Turkey is now struggling to formulate a policy regarding the future of these “guests.” While many people point to the need to change Syrians’ legal status in Turkey and give them work and residence permits, there is also a growing backlash from the Turkish public. Unlike in Europe, the public in Turkey has until recently showed sympathy to the refugees, but as time wears on many people are becoming uncomfortable with large swathes of Turkish cities being covered in Arabic script. Frustration with the lack of solutions is beginning to set in. Clashes have broken out in some cities, especially over the way that cheap refugee labor is cutting out Turks on the lower rungs of the work force.
See: How can Turkey protect itself and save Syrians?
As young people such as Adnan struggle with the insecurities and indignities of a truncated future, and as more and more educated Turks seek their futures away from an increasingly oppressive political regime, it seems the EU-Turkey deal, which promises a lifting of visa restrictions for Turks, may actually facilitate a brain-drain of the political opposition in Turkey, potentially to be replaced by a new population of voters brought up in Turkey’s ghettoes. It is impossible to predict what destabilising effects such a change may ultimately have on the region.

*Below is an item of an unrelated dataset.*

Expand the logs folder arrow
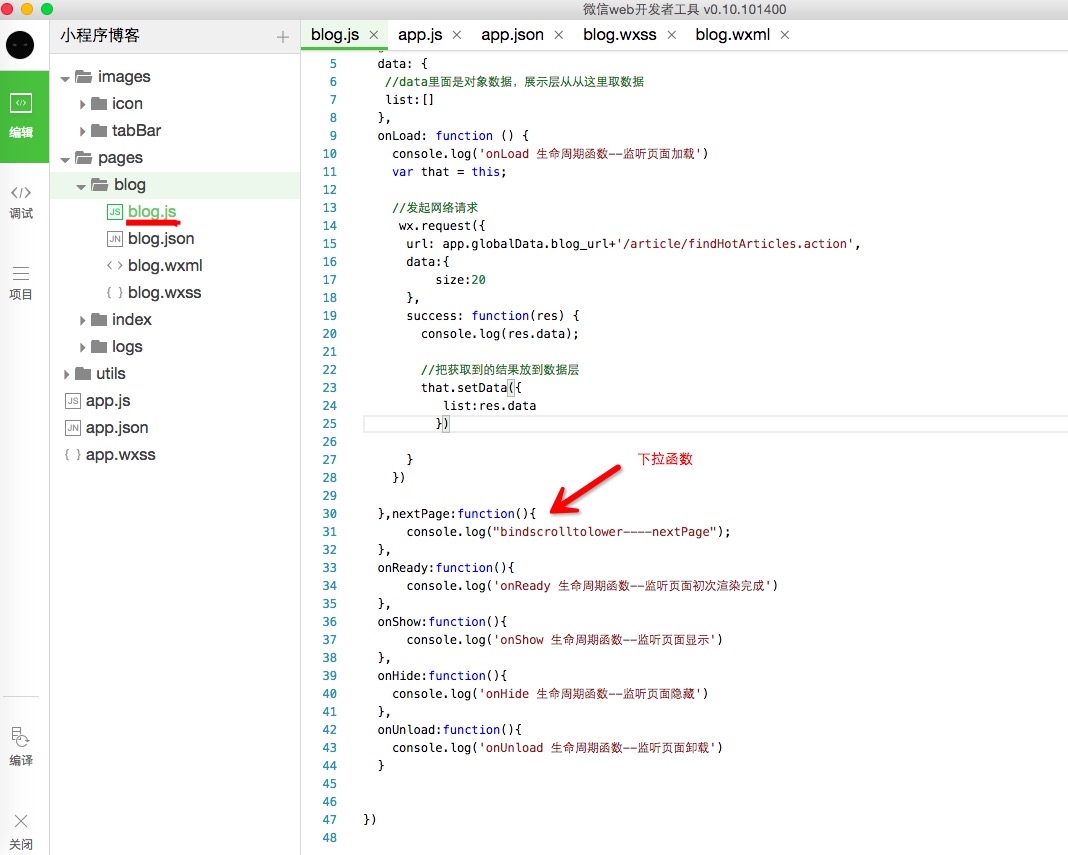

Turkey certainly needs money to handle this crisis. It has already spent almost $7 billion since the beginning of the Syrian war, and providing a future for young people like Adnan and Mariam takes more than good will. The 3 billion euros that Turkey initially wants and insists should be allocated specifically for the refugee crisis is hardly unreasonable. However, Turkey needs more than money; it needs expertise and help. The EU should not view the deal as a simple way to contain the refugee crisis and keep it beyond its borders. Any final deal should entail more EU involvement in the crisis rather than less. Partnership, engagement, and effective burden-sharing are all going to be necessary to give young people like Adnan a future that does not include boarding dinghies or taking up guns.